In [4]:
from IPython.core.display import HTML
HTML("<style>.container { width:100% !important; float:center}</style>")

In [5]:
from __future__ import division, print_function
import os
import pandas as pd
import numpy as np
import re
import nltk
from nltk.stem.porter import PorterStemmer
from nltk.corpus import stopwords
from nltk.tokenize import word_tokenize
from nltk.util import ngrams
from nltk.sentiment.vader import SentimentIntensityAnalyzer
from nltk.sentiment import SentimentAnalyzer
porter = PorterStemmer()

## set styles, stopwords, define functions

In [6]:
stops = set(stopwords.words('english'))
    # using a set will make it faster to run through...

punctuation = ['.',',',':','!',';','-','?','"',"'",'(',')','—']   
other = ['ive','ve', "i've", "i'v", 'i’ll', 'i’ve', 'i’v']  # 'deb','hideb','don','didn','twaittry','doesn','thank','heydeb',
    
stops_punc = set(stopwords.words('english') + punctuation)

mystops = stopwords.words('english') + punctuation + other
mystops_set = set(stopwords.words('english') + punctuation + other)

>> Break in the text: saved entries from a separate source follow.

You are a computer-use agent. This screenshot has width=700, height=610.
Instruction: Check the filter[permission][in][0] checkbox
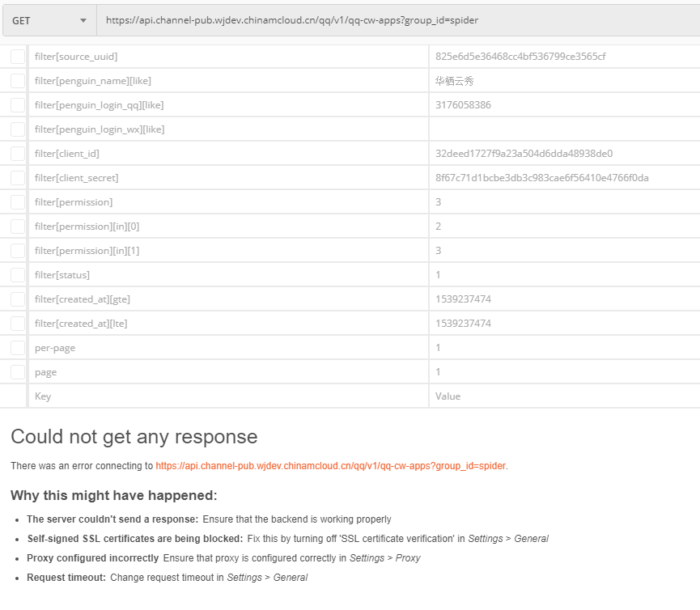[x=18, y=227]
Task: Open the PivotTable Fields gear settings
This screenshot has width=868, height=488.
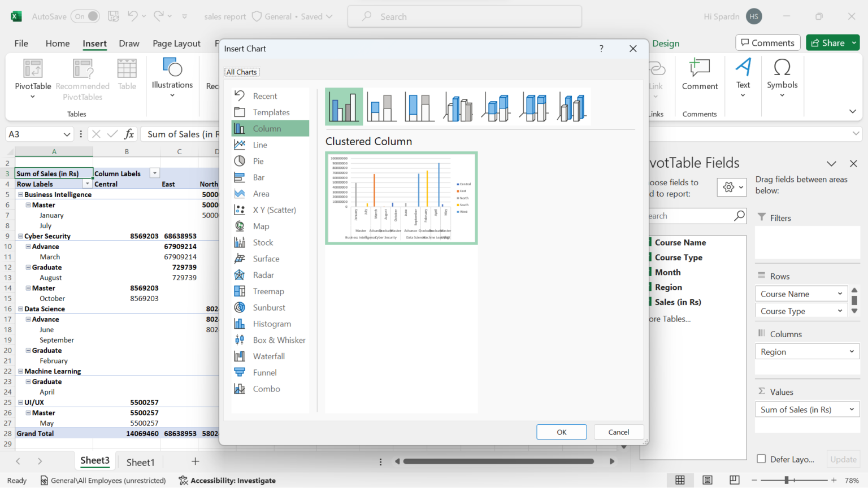Action: [728, 187]
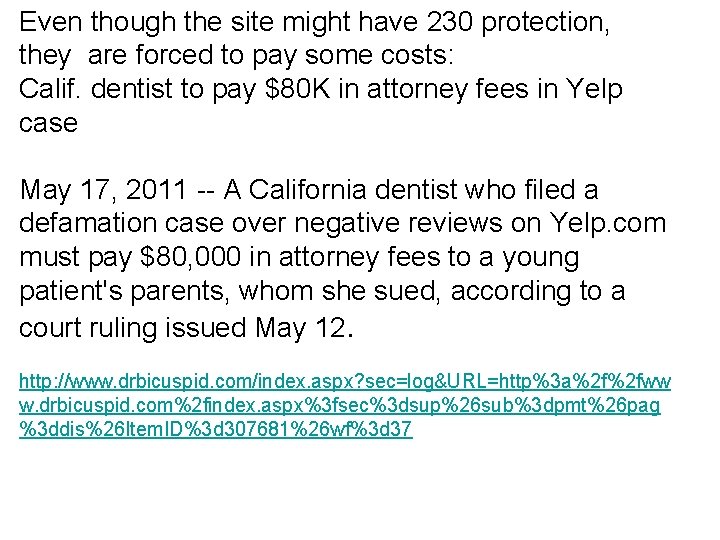Click the word 'defamation' in the paragraph
The height and width of the screenshot is (540, 720).
88,223
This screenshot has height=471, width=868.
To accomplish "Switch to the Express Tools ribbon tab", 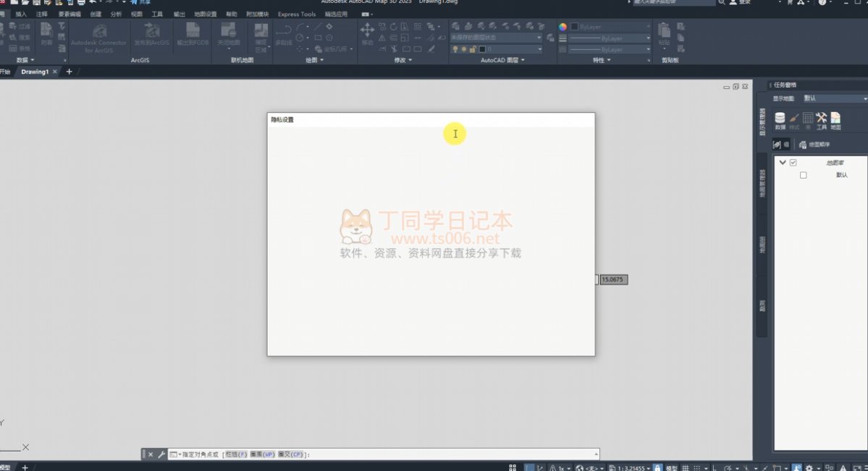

## keyword dictionary for training

In [7]:
# subs = ['had trouble','had issue','exchange','recommend','change','easier','gluten free','gluten-free','vegan','vegetarian','easier','replace with','replac','adjust','suggest','swap','switch','instead of','in place of','substitute','replace','i use','to make it','customiz','adjust','instead','exchang','opted to use','better with']
# add = ['will ad','will do','next time','going to add','add more','better with','includ','i up','should have ad']
# omit = ['omit','leave out','remov','left out','eliminat','add less','forgot','decreas','dispensed with','delet','reduc','should have left out']

subs = ['exchange','recommend','easier','replace with','substitute','replace','i use','to make it','instead','exchang']

add = ['will ad','will do','next time','going to add','add more','better with','includ','i up','should have ad']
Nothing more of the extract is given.